--- 対象文章 ---
▼

咀嚼とは、よく噛んで噛み砕くことです。主に下顎と歯、舌を使って、食べ物をしっかり噛みくだき、唾液と充分に混ぜ合わせることで、飲み込みやすい食物の塊(食塊)を形成します。乳幼児・児童にとって咀嚼は、将来の食生活をはじめとしたライフスタイルに、また高齢者にとっては、自立心や社会生活、生活の質(QOL)に影響すると考えられ、最近では特に重要視されてきています。
噛むことの意義
誰でも小さい頃に、「よく噛んで食べなさい」と注意された経験があるのではないでしょうか。「よく噛むこと」は子育て、しつけの基本的項目になっていました。よく噛むことが身体によいことを経験的に知っていたからでしょう。現在では、噛むことによってさまざまな効用がもたらされることがわかってきました。
噛むことの効用
「よく噛むと頭がよくなる」といわれますが、食べ物をよく咀嚼することは、脳を刺激し活性化するといわれています。高齢者では、きちんと咀嚼できないと、学習、記憶、自立度、認知、全身的な運動の持久力などの低下が見られるという報告もあります。
摂食・嚥下とは、水分や食べ物を、お口に取り込むところから、ごっくんと飲み込んで胃へ送り込むまでの一連の運動のことを指します。
摂食・嚥下の流れ
1.食べ物を認知する
食欲を感じ、お口が嚥下運動に入る準備の段階です。

▲

[収集したデータのエントリ]
▼

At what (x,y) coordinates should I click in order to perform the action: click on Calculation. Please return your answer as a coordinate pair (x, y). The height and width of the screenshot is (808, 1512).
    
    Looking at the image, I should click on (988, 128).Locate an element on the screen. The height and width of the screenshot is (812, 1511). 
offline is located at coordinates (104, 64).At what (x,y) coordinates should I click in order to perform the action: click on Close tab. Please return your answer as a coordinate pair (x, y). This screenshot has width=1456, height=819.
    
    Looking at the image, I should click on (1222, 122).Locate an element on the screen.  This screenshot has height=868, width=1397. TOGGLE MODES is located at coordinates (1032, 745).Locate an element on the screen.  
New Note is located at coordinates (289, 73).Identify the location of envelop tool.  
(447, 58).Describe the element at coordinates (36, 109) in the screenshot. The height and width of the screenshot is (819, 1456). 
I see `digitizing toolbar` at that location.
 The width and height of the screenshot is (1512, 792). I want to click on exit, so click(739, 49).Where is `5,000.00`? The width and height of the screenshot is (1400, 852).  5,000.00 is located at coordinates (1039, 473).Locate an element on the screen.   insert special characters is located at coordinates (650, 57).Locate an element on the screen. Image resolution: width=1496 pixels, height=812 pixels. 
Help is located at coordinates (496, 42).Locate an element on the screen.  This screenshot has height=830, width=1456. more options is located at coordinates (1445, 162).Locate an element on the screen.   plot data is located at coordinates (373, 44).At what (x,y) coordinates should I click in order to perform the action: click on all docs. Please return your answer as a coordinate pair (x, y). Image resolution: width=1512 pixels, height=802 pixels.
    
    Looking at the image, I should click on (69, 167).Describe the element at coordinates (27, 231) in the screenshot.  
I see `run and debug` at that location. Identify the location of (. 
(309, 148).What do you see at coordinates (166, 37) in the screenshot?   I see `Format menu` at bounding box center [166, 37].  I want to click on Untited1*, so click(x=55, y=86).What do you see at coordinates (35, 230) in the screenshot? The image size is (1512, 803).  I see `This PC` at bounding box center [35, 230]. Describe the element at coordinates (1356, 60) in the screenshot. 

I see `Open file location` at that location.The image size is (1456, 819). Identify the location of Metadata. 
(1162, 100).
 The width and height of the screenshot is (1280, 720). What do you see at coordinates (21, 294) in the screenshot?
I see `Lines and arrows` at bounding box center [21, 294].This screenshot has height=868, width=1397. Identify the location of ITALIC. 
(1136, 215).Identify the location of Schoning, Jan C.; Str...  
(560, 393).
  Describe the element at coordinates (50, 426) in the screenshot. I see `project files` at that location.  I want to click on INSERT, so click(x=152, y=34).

▲

--- 作業指示 A ---
咀嚼に関する文章の「咀嚼とは、よく噛んで噛み砕く」から「食欲を感じ、お口が嚥下運動に入る準備の段階です。」までを、一字一句変えずに書き写してください。
--- 作業指示 B ---
咀嚼に関する文章をもとに、次の問いに答えてください。
(i) 食塊を形成する際に主に使われる体の部位は何ですか。
(ii) 高齢者がきちんと咀嚼できない場合、どのような能力の低下が見られると報告されていますか。
(iii) 摂食・嚥下の流れの最初の段階は何ですか。

--- 結果 A ---
咀嚼とは、よく噛んで噛み砕くことです。主に下顎と歯、舌を使って、食べ物をしっかり噛みくだき、唾液と充分に混ぜ合わせることで、飲み込みやすい食物の塊(食塊)を形成します。乳幼児・児童にとって咀嚼は、将来の食生活をはじめとしたライフスタイルに、また高齢者にとっては、自立心や社会生活、生活の質(QOL)に影響すると考えられ、最近では特に重要視されてきています。
噛むことの意義
誰でも小さい頃に、「よく噛んで食べなさい」と注意された経験があるのではないでしょうか。「よく噛むこと」は子育て、しつけの基本的項目になっていました。よく噛むことが身体によいことを経験的に知っていたからでしょう。現在では、噛むことによってさまざまな効用がもたらされることがわかってきました。
噛むことの効用
「よく噛むと頭がよくなる」といわれますが、食べ物をよく咀嚼することは、脳を刺激し活性化するといわれています。高齢者では、きちんと咀嚼できないと、学習、記憶、自立度、認知、全身的な運動の持久力などの低下が見られるという報告もあります。
摂食・嚥下とは、水分や食べ物を、お口に取り込むところから、ごっくんと飲み込んで胃へ送り込むまでの一連の運動のことを指します。
摂食・嚥下の流れ
1.食べ物を認知する
食欲を感じ、お口が嚥下運動に入る準備の段階です。

--- 結果 B ---
(i) 下顎と歯、舌です。
(ii) 学習、記憶、自立度、認知、全身的な運動の持久力などの低下です。
(iii) 食べ物を認知する段階です。